» Dataset records:
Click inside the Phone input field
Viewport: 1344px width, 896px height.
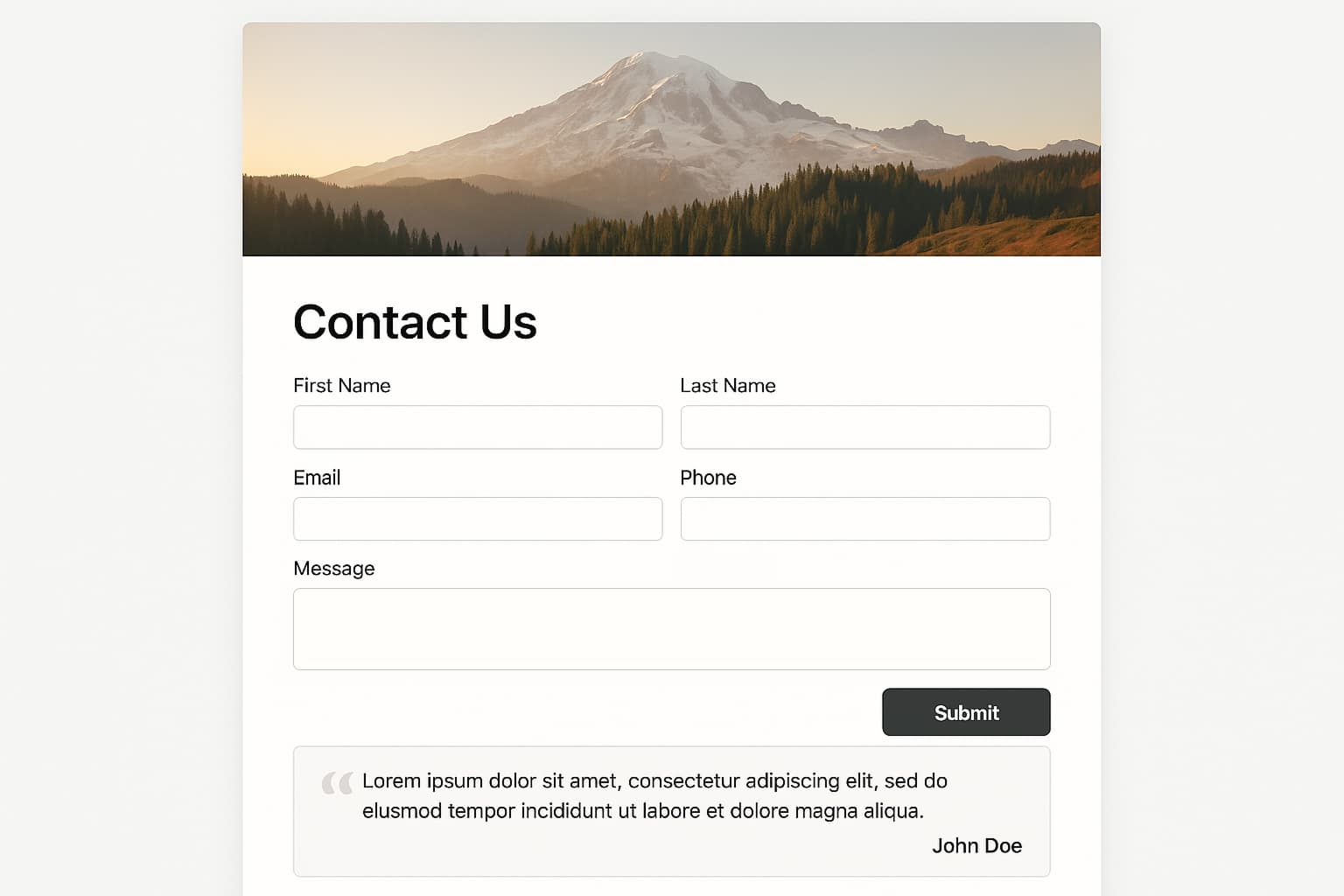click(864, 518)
...
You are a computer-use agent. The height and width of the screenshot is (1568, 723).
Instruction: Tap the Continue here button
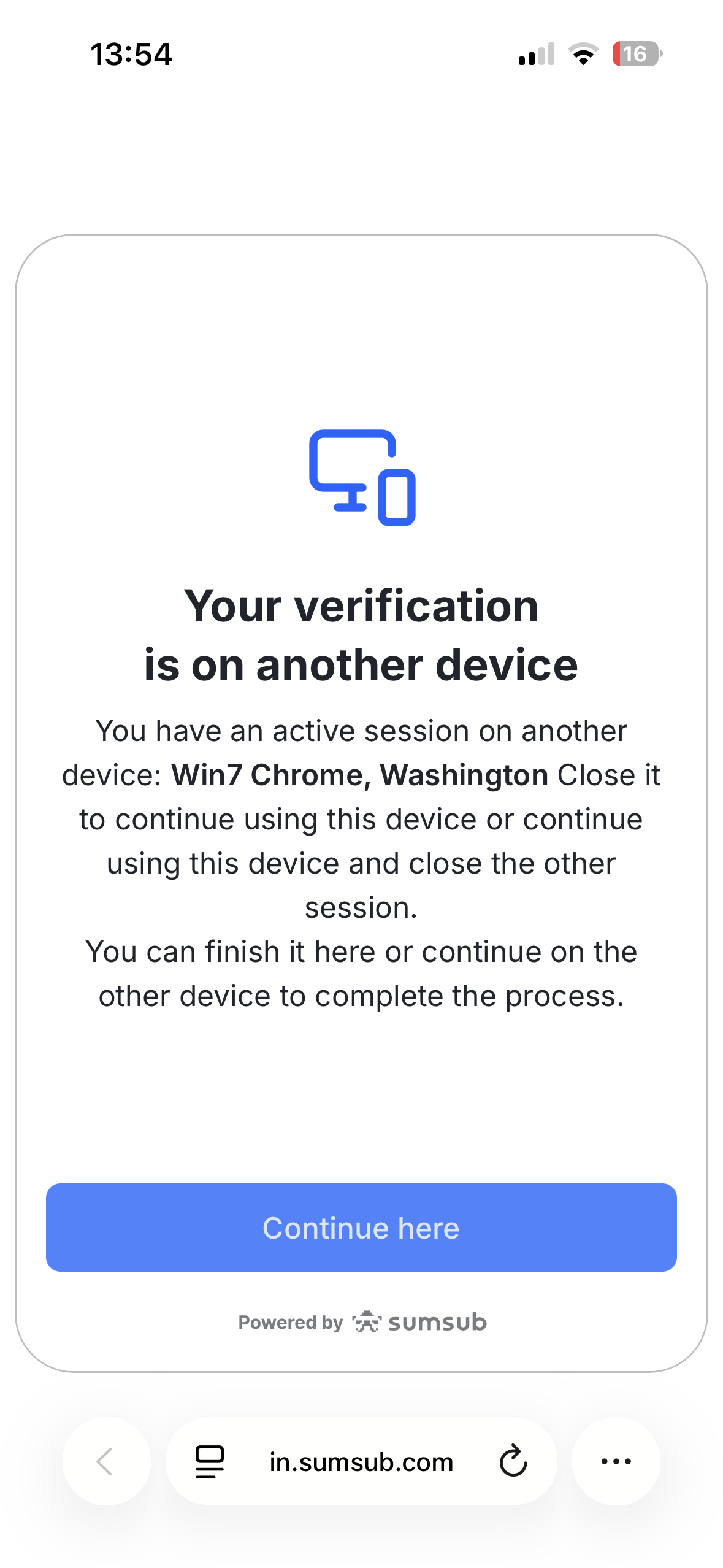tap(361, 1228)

» Task description: Convert the items into a two-column CSV with the columns "instruction" and "action". Start at the line with "Click inside the Phone input field" and continue through the line with "click(864, 518)". Make one row per item, put each field in quotation marks with any line breaks turned into spaces, and leave out the pictures.

» Solution to the exercise:
instruction,action
"Click inside the Phone input field Viewport: 1344px width, 896px height.","click(864, 518)"